The question is too general, but let me answer the question as it stands now.
Can the owner of the repo see when someone clones it?
No, they cannot. If I go to one of your repositories and clone it to my local hard drive, the owner will not be able to view that activity. And why would you want to? Likely there are many clones of your repository.
Know that clones can live on other systems than GitHub.
Now, will the owner know that someone forked their repository on GitHub itself?
Yes, they will, assuming they pay attention.
I did the following:
Logged in as my main account
Created a repository
Set up a new dummy-account on an alternate email address
Forked the repository I created earlier
Logged back into my main account
This is what I see on my first page after logging in:
If I do the following:
Click on my repository
Click on the small 1 to the right of the "Fork" button:
Click on the "Members" tab:
Then I see this:
Conclusion:
Yes, the owner of a repository will see when someone makes a fork on GitHub, but no, they will not see it when someone makes a clone somewhere else.
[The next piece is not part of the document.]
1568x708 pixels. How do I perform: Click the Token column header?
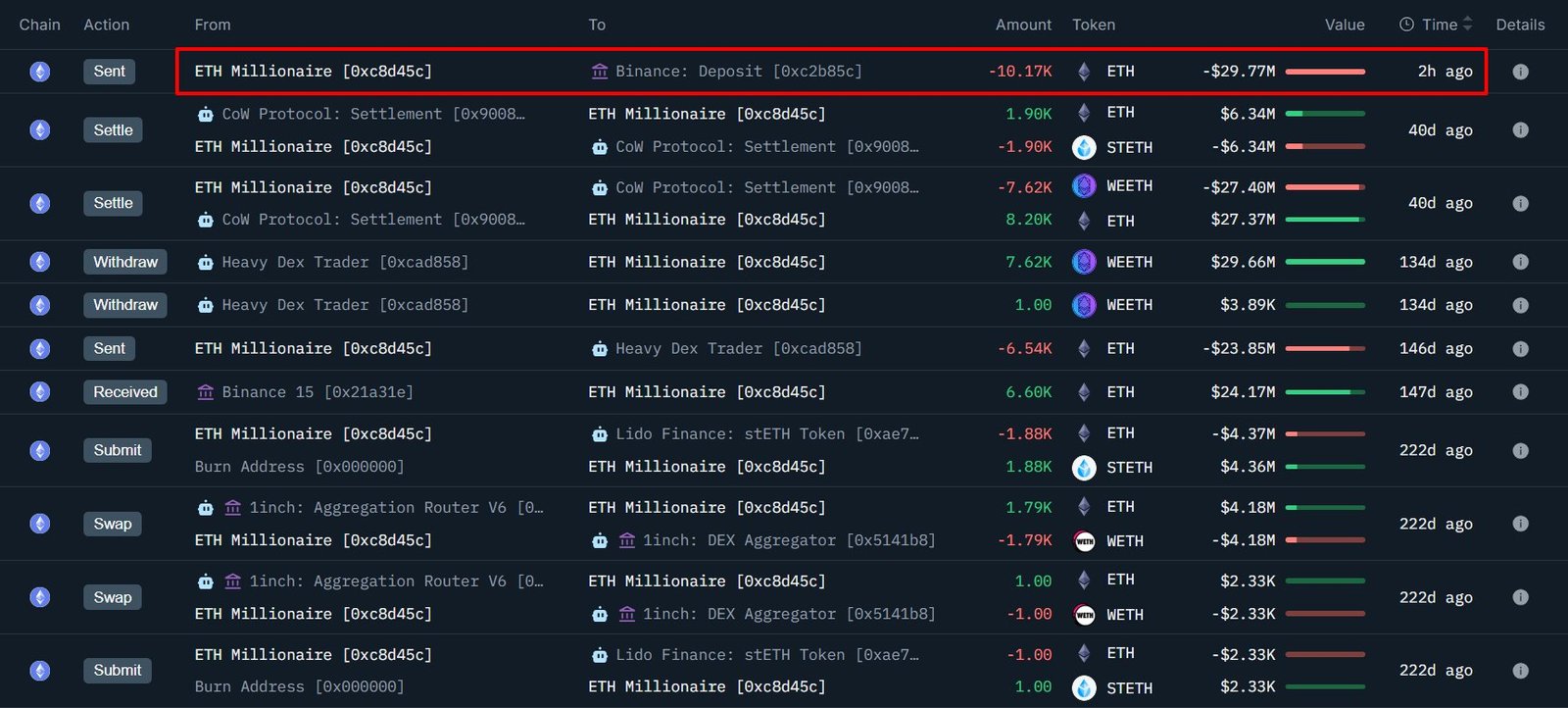[1094, 25]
Open Github, find your repo, click on it. Then click on Insights and finally click on Traffic. Github shows a graph Traffic including git clones. Salutes!
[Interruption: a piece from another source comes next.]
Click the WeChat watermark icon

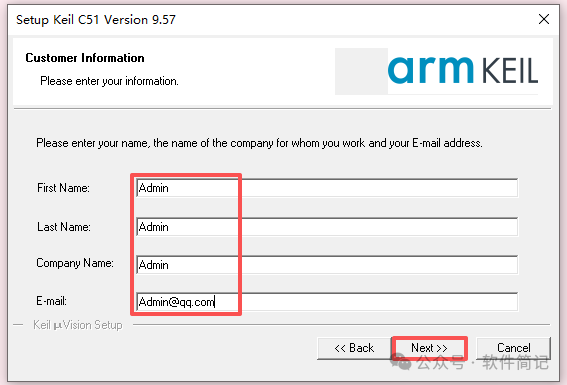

As far what I found you CAN'T know when someone clones it (if you mean exact time) nor who cloned it.
But you can know how many clones were made on which date and the number of unique cloners from ths url.
However one thing I find fishy is unique cloners is more than unique visitors, how can someone decide to clone even without visiting the repo. I guess it may be bots in such cases.
As for now we can obtain this information with Rest API /audit-log,
but it is available only for Enterprise users with org:read permission.
We can see the actual users that have preformed fetch, clone and many more actions.